Las Fuerzas Armadas estadounidenses, que también han recibido el
encargo de destruir a los terroristas en el campo de batalla, se han convertido
así por Orden del presidente en fiscales y jueces de sus adversarios.
Hay una evidente incompatibilidad en el ejercicio simultáneo de
este doble rol por la misma institución.
Al asumir el rol de jueces, los militares en actividad siguen subordinados
a sus superiores jerárquicos. La forma en que cumplan latarea asignada
podría jugar un papel en sus futuros ascensos, recompensas profesionales
y destinos. Por esta intrínseca dependencia, esos tribunales no
son apropiados para enjuiciar a civiles. Si, como en este caso, los eventuales
acusados ante esas comisiones militares, fueran los declarados enemigos
de las Fuerzas Armadas, esos tribunales militares no podrían ser,
ni serían vistos, como investigadores objetivos de los hechos y
administradores imparciales de justicia, tal como lo requieren los tratados
de los que los Estados Unidos son parte.
Consideraciones similares llevaron a considerar a la Comisión y
a la Corte Interamericana de Derechos Humanos, así como al Comité
de Derechos Humanos de las Naciones Unidas, que el empleo de tribunales
militares para enjuiciar a civiles en Guatemala, Perú, Chile, Uruguay
y otros países, violó derechos fundamentales al debido proceso.
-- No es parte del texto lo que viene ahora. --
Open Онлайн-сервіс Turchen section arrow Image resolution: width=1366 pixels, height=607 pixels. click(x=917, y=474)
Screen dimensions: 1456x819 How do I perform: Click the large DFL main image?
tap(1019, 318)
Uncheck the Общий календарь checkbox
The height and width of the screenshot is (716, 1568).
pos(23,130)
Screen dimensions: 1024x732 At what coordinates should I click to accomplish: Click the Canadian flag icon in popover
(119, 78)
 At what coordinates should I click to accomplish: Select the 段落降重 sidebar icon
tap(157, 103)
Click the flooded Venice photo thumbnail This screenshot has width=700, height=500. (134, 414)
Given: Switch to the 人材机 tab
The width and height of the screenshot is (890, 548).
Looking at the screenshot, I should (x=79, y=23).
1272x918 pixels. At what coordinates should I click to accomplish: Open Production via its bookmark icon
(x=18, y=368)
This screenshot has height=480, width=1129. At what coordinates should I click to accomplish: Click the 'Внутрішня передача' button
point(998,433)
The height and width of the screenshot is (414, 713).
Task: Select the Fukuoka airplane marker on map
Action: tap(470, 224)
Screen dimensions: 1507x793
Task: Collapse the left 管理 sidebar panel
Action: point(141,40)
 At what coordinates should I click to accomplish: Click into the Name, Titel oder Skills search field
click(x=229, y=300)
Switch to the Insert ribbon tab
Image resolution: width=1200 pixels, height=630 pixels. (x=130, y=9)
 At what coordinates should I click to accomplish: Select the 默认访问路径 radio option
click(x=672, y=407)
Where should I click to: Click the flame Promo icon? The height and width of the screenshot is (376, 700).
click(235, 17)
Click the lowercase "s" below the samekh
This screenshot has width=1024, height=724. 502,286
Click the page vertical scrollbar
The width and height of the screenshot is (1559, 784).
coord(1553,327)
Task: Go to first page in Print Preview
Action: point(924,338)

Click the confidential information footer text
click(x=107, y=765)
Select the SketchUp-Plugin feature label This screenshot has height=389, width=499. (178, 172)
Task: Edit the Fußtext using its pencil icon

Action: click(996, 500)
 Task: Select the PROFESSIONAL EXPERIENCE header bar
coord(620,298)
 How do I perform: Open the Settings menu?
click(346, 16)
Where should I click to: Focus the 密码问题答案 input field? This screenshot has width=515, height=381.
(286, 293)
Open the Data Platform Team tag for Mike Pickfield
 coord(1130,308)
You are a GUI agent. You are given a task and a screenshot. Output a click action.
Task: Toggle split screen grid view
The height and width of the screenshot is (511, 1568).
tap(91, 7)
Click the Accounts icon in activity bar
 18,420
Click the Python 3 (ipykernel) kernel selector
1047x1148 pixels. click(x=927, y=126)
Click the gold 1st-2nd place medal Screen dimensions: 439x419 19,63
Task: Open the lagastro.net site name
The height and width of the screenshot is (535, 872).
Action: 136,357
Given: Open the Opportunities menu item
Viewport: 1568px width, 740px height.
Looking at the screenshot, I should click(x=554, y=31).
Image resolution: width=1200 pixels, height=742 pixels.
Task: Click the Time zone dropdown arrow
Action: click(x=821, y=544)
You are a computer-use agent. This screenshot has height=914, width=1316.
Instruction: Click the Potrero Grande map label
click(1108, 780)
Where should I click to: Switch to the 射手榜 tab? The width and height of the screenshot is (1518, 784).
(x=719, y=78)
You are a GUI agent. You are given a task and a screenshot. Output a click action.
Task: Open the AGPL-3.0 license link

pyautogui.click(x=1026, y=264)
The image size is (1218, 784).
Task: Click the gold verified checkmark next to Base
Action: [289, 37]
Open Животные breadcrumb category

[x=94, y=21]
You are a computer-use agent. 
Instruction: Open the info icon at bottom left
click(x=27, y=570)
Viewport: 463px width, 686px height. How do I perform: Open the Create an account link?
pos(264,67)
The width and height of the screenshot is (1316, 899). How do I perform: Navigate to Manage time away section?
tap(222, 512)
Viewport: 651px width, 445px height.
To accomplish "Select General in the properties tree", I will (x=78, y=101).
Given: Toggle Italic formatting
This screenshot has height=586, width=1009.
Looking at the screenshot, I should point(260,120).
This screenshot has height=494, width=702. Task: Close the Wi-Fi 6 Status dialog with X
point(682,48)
Entre paréntesis, debo señalar que el Departamento de Estado,
tanto bajo gobiernos demócratas cuanto republicanos, también
criticó a tales países por esos juicios. Del mismo modo,
ningún organismo protector de los derechos humanos ha señalado
hasta ahora que las exigencias de una genuina situación de emergencia,
como la que ahora enfrentan los Estados Unidos, pueda justificar la suspensión
incluso temporaria del derecho básico a un juicio justo. Y esto
es, precisamente, lo que la Orden Militar se propone hacer.
La Orden no garantiza en forma expresa la presunción de inocencia
o el derecho a la designación de un abogado defensor de confianza;
niega el derecho a cualquier remedio, incluyendo recursos de apelación
y de hábeas corpus ante cualquier tribunal estadounidense o internacional;
y alegando la seguridad nacional prohíbe que un acusado tenga acceso
a las pruebas en su contra. Debe notarse que España, Francia, Alemania
e Italia, que durante muchos años han enfrentado al terrorismo,
sancionaron leyes de emergencia de demostrada eficacia. En ninguno de
esos países las personas acusadas de delitos de terrorismo son
juzgadas por tribunales militares. En cambio, están sujetos a la
supervisión y el control de y son juzgadas por jueces civiles independientes.
Basado en estas consideraciones, creo que si los residentes extranjeros
en los Estados Unidos y otros civiles fueran juzgados por esas comisiones
militares, serían privados de sus derechos fundamentales al debido
proceso, de acuerdo con el derecho internacional y las leyes norteamericanas
aplicables.
Hay un precedente en el derecho y la práctica estatal estadounidense
de juicios a combatientes no privilegiados por tribunales militares durante
y después de las hostilidades. Sin embargo, desde la finalización
de la segunda guerra mundial, ha habido significativos desarrollos en
las leyes de la guerra respecto de los derechos y las garantías
procesales que deben acordarse a las personas acusadas de delitos relacionados
con las hostilidades, incluyendo a los combatientes no privilegiados.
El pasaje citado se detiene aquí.